Top of ENTRIES SUPPLIED

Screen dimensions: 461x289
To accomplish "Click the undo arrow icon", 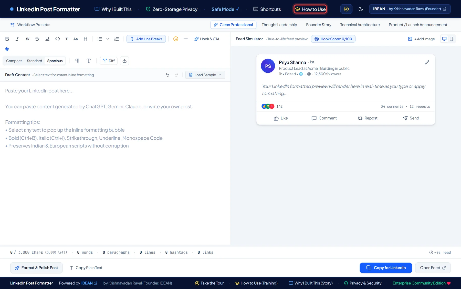I will (167, 75).
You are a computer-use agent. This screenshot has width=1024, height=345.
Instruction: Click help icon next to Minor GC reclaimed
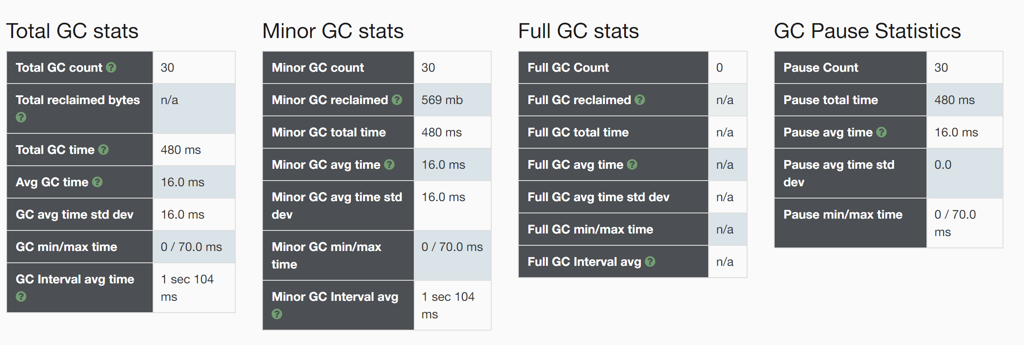click(397, 100)
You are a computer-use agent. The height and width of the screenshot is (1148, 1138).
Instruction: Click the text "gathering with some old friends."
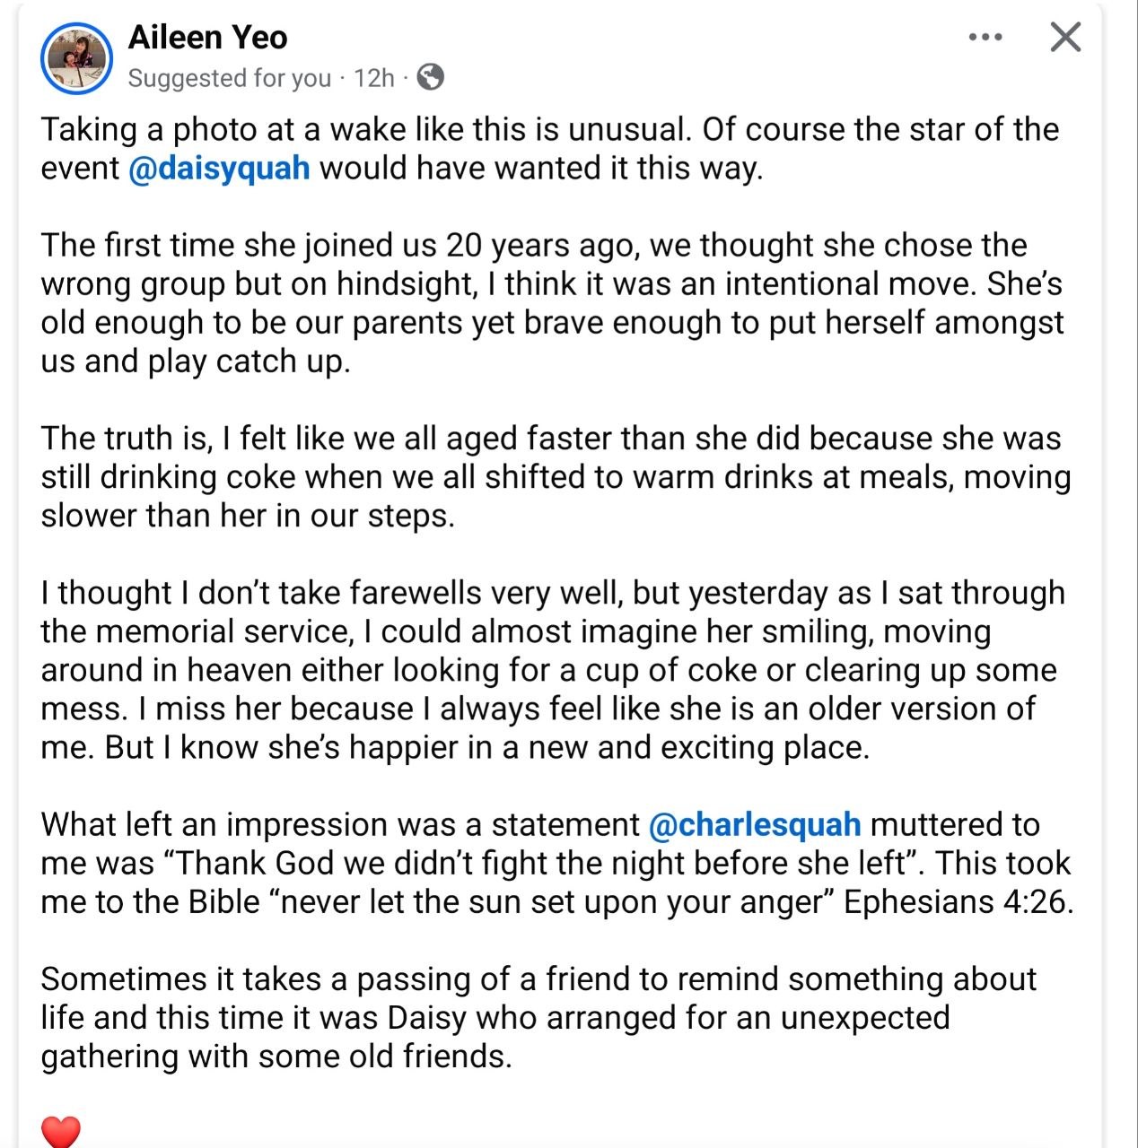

Bottom of ENTRIES SUPPLIED

*TASK INSTRUCTIONS*.
What is needed here is an exact copy of the lines from the line containing "You are a computer-use agent. The" through the end of the records, with every picture left out.

*EXERCISE ANSWER*.
You are a computer-use agent. The height and width of the screenshot is (1148, 1138).
Instruction: Click the text "gathering with some old friends."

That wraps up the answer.